| Zadania do wykonania |
A: Ile egzemplarzy nowego czołgu pokazano na paradzie według tekstu o północnokoreańskim czołgu?
B: Proszę ustalić, czy stwierdzenia (i), (ii) i (iii) zgadzają się z tekstem o północnokoreańskim czołgu. (i) Kadłub nowego czołgu wizualnie przypomina rosyjski T-14 Armata. (ii) Przed paradą istnienie nowego czołgu było znane poza Koreą Północną. (iii) Parada odbyła się w Pjongjangu.

| Treść dokumentu |
-- -- --

Koreańska Armia Ludowa zaprezentowała po raz pierwszy publicznie swój najnowszy czołg podstawowy. Dziewięć egzemplarzy zostało pokazanych w trakcie parady wojskowej z okazji 75. rocznicy utworzenia Partii Pracy Korei, czyli władzy Koreańskiej Republiki Ludowo-Demokratycznej.
Przed defiladą fakt istnienia nowej północnokoreańskiej konstrukcji nie przedostał się poza granicę tego kraju, a obecnie jedyną dostępną dokumentacją w oficjalnym obiegu są materiały wideo wykonane w trakcie parady w Pjongjangu. Nowy czołg podstawowy KRLD stanowi wizualną hybrydę dwóch znanych powszechnie na świecie czołgów podstawowych — wieży amerykańskiego M1 Abrams i kadłuba rosyjskiego T-14 Armata. Podobieństwo to ma jednak charakter czysto wizualny, który dotyczy przede wszystkim specyficznego kształtu tego wozu. Nie istnieje realna możliwość zaczerpnięcia technologii z obu tych konstrukcji z powodu izolacji Korei Północnej na arenie międzynarodowej, a także słabości i zacofania lokalnego przemysłu.

-- -- --

| Surowe dane |

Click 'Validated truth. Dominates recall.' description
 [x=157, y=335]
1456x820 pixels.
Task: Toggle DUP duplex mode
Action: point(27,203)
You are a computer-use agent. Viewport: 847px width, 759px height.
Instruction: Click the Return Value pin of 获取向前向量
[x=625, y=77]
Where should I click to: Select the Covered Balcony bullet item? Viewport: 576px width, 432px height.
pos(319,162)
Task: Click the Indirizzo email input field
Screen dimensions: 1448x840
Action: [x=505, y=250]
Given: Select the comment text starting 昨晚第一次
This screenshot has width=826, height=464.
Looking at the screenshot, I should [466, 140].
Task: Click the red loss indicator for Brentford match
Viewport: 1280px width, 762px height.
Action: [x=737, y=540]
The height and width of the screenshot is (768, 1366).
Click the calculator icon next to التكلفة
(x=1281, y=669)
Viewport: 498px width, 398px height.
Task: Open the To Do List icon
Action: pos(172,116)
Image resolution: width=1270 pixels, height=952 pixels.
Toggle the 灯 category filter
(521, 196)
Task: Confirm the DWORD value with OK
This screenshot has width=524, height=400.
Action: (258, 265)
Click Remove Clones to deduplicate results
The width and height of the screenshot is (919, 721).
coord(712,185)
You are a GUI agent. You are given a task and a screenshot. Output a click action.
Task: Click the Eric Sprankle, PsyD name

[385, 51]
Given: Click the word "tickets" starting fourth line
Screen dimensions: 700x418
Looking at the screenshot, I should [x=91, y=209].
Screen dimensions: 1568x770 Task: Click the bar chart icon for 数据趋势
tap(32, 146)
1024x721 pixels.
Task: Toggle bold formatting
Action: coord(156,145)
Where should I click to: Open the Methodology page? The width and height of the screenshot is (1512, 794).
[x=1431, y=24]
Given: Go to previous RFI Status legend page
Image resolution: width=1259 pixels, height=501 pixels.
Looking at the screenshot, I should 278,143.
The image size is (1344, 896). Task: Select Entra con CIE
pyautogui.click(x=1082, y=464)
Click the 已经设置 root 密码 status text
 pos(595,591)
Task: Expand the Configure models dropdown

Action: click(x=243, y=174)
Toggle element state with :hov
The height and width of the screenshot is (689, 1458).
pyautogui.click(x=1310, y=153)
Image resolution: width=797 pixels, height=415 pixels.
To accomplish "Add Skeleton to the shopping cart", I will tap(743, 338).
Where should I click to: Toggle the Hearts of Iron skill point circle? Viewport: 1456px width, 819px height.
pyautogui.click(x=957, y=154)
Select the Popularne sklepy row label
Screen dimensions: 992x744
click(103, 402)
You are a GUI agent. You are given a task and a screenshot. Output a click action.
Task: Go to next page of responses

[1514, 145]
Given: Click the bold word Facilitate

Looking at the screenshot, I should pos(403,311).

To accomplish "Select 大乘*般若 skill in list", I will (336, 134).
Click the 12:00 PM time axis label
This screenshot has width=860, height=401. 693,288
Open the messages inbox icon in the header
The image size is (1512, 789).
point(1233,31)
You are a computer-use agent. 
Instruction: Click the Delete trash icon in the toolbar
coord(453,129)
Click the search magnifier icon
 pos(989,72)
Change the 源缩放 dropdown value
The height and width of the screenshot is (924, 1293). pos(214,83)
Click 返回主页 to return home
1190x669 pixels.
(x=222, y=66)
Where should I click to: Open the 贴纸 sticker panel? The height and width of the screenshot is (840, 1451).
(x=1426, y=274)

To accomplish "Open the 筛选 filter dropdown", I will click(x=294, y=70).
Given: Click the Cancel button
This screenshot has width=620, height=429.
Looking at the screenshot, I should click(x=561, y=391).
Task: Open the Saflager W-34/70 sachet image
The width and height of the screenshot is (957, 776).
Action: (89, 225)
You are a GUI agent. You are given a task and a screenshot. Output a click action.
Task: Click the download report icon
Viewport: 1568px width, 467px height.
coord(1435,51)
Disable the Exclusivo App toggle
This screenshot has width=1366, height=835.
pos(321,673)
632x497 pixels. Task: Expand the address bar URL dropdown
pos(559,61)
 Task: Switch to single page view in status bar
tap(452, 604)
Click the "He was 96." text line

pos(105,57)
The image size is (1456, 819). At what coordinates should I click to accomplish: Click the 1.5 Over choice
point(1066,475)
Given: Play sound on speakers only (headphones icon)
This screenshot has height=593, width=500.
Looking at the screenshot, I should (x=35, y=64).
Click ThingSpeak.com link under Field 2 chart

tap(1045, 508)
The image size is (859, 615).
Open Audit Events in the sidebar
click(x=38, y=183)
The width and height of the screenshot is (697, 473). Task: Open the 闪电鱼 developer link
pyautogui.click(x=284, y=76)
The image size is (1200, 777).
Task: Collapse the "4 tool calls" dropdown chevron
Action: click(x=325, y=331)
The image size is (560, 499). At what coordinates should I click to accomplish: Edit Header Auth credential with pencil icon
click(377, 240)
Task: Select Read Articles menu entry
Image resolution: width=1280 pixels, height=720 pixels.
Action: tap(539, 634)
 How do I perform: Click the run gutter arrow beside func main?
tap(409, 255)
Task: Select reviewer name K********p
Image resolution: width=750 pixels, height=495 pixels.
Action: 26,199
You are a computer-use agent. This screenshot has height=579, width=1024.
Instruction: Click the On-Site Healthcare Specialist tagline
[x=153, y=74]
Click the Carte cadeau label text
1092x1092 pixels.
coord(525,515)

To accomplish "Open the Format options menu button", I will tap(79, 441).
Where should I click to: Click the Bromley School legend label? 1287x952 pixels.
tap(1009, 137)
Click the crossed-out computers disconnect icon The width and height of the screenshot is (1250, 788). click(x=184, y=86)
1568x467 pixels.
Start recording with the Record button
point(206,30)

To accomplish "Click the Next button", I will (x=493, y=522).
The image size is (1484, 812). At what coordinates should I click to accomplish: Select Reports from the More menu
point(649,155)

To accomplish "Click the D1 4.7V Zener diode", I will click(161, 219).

-- -- --

| Odpowiedzi do zadań |
A: Dziewięć egzemplarzy.

B:
(i) Tak: „wieży amerykańskiego M1 Abrams i kadłuba rosyjskiego T-14 Armata”.
(ii) Nie: „Przed defiladą fakt istnienia nowej północnokoreańskiej konstrukcji nie przedostał się poza granicę tego kraju”.
(iii) Tak: „materiały wideo wykonane w trakcie parady w Pjongjangu”.